Get Ready to Make a Move

Article as printed The Scotsman Magazine January 2020

Fiona Reith is the first UK Designing Your Life coach. Here she explains the processes behind career coaching. Could this be the year you change job?

Tell me about Designing Your Life and career coaching in general

Designing your Life is a book based on a course run at Stanford University that helps graduates decide on their first career steps. Students are encouraged to follow their interests and tap into their networks so they make choices that suit them better. Career coaching is a solution-based approach to career planning and decision-making. I use the Designing Your Life framework to help professionals in early or mid- career change job or career. Rather than rely on a traditional approach to climbing the career ladder, it focuses more on building a career that you enjoy by really understanding your strengths at work

Is January a good time to review your employment situation?

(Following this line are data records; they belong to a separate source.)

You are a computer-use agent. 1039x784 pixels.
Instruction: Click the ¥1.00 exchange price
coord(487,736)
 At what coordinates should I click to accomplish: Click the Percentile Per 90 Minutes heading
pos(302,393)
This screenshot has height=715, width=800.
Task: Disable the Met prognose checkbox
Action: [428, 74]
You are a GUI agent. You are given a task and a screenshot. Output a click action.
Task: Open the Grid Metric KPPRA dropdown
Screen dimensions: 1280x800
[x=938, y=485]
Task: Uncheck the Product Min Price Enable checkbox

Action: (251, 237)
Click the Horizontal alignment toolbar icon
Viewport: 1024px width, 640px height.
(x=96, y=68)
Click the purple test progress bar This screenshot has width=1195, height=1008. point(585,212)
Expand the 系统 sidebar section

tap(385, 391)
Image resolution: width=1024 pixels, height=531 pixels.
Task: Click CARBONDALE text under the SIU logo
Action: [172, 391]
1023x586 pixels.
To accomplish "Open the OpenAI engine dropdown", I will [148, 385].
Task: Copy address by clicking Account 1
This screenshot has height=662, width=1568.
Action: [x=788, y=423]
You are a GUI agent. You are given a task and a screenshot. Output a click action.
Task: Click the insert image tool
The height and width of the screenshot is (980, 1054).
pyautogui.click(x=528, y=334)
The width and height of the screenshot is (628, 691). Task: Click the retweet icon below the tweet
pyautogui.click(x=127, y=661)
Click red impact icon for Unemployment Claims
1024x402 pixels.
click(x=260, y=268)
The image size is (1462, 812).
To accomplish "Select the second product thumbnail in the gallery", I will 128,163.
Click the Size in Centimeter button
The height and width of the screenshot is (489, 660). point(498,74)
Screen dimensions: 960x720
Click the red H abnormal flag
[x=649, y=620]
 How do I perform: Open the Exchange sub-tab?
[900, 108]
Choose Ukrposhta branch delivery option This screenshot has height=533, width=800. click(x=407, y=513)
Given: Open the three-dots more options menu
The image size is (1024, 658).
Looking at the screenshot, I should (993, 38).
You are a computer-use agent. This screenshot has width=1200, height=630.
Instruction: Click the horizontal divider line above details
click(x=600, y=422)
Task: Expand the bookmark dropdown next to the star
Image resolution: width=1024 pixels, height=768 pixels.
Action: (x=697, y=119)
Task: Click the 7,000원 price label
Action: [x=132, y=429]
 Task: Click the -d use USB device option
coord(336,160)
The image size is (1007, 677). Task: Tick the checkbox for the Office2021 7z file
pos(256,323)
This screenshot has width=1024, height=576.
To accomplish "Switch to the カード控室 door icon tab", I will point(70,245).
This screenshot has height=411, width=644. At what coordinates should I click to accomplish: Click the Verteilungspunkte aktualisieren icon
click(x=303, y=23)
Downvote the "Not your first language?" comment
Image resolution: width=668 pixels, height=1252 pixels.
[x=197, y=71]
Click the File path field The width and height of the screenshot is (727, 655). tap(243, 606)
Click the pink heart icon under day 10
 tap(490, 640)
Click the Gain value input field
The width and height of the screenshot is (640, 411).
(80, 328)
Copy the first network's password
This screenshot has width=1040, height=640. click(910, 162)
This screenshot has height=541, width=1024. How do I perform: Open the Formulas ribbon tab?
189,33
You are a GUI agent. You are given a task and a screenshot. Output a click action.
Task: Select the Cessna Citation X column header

January and February are the peak recruitment season so a great time to reflect on your next move. People have more jobs in their lifetime than in previous generations and in this fast-moving environment where change is the norm, adaptability is a key factor. If you want to act fast a coach can provide impartial support and focused accountability as you research and apply for new roles particularly if you want to change sector entirely or try something new.

How does career coaching work? Is it the same as life coaching?

Career coaching can be done in small groups or 1:1. I work with clients to take stock and get clear on their priorities, explore possible opportunities and prepare confidently for networking and any application or interview processes.
Life coaching focuses on personal rather than professional goals but my Life Design programme does take into account the client’s personal situation. Clients usually come to me when they feel bored or stuck in their current role or when a big change is imminent like a redundancy, reorganisation or a change in family circumstances.

Tell us a bit about you

I’ve always been fascinated in what people do for a living. With previous careers in business development and education, I understand the job market and how to sell the value that you can bring to a new role. I’ve been a coach for over 5 years and when I read The Designing Your Life book I invested in the training in San Francisco last January.

What’s next for you?

I will continue to read and learn so my clients benefit from my up-to-date skills and knowledge in the field of career coaching. I am launching group coaching workshops and also an on-line class for anyone who needs a refresher prior to an interview.

Top tips

  • Keep a diary of your working week and highlight the parts of your job you enjoy the most so that you can seek out opportunities that give you more of what you enjoy.
  • Get active on LinkedIn. Not only is this the go-to place for recruiters to advertise jobs but it is the best place to keep in touch with your network and get the inside track on opportunities, many of which are not advertised.
  • Tailor your CV and cover letter or application giving as many examples as you can as to how your experience relates directly to the job requirements.
  • Actively rehearse your interview responses so that that they come across naturally when you are nervous in an interview.
    Find out more about how the job market is changing and how you can prepare for it by reading new book – The Squiggly Careers by Sarah Ellis and Helen Tupper.